Влад устало вздохнул.
– Отчего не знать, знаю, великий султан. Оттого, что предложил ты на выбор отцу моему – дракона тебе отдать либо нас с братом. И выбрал он нас. И послушались мы, как почтительные сыновья, и прибыли ко двору султанскому… – Он пожал плечами. – Раду байки плетет, будто ты – страшный кэпкэун и хочешь нас съесть. А на самом-то деле…
Мурад подавился хохотом.
– Глупый, глупый драконыш! Если б хотел я вас съесть… – Он прищелкнул пальцами, и тотчас под рукою его выросла виноградная гроздь. Мурад отщипнул винограда, жмурясь от удовольствия, положил себе на язык. – Если б хотел я вас съесть, то давно б приказал слугам моим – эй, зажарьте-ка мне этих мальчишек! Ха-ха-ха-ха! А я отчего-то с тобой разговариваю… Как ты думаешь, отчего? – Он вопросительно взглянул на Влада.
Влад почесал затылок.
– Может, потому что хочешь подружиться с нами? Как с драконом отец? Только вот друзья – не являются по мановению пальца и не остаются с тобою из страха… Бояться – удел заложников.
Лицо Мурада посмурнело, враз набежавшею тучей.
– Неверный ответ. Мне не нужны друзья. А в заложники я мог бы забрать и дракона, если б этого захотел… Ну же, отвечай мне! Последняя попытка, драконыш! Не знаешь? Ха-ха-ха-ха!

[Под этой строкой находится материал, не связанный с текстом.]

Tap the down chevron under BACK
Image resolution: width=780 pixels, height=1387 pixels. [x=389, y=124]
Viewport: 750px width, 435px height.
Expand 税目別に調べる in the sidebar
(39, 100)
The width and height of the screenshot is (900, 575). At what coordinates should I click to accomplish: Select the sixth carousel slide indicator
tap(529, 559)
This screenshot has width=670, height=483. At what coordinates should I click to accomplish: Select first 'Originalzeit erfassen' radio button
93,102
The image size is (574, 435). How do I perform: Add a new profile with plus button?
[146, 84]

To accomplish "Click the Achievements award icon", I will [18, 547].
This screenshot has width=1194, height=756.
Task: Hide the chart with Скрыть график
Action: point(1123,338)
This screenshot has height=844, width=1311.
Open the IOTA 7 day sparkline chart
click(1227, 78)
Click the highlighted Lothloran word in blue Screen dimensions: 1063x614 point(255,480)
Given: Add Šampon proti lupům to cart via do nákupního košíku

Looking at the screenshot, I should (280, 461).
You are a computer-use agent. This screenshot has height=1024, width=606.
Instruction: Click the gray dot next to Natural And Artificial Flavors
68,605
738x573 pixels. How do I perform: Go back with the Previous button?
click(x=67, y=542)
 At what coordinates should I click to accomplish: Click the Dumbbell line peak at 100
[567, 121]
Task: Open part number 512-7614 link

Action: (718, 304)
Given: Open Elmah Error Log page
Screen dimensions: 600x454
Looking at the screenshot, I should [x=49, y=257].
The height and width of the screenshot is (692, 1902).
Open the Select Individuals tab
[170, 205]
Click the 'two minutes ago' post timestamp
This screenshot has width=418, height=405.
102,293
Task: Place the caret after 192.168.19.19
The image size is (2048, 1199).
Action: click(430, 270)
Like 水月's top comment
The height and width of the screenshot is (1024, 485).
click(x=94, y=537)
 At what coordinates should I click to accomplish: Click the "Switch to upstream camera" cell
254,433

Скрипя, его голова повернулась на шее, качнула ветру золотым тюрбаном. Второе лицо султана было шерстисто и более напоминало псиную морду с желтыми, кривыми зубами, с глазами, горящими волчьи, и ушами торчком.
Кэпкэун оскалился.
– Хочу, чтоб вы стали подобными мне, – прорычал он, выпрастывая из-под халата когтистые жуткие лапы. – И служили мне верно, когда придет время ваше взойти на валашский престол. Двуликие, сердцем изменчивые правители, во всем послушные воле моей… Ха-ха-ха-ха! Ваш отец обманул меня, зато вы не обманете!
И песок хищно ринулся Владу в глаза, точно рой мошкары, разъедая до колкости, до ливнем хлынувших слез…
И виденье исчезло.
– Я не мог поступить иначе. Не мог, понимаешь? – Отец заглядывал Владу в лицо, и рука его, сжавшая Владову руку, ощутимо дрожала. – Это временно, это не навсегда. Я и сам всю свою молодость в заложниках жил… – Он осекся.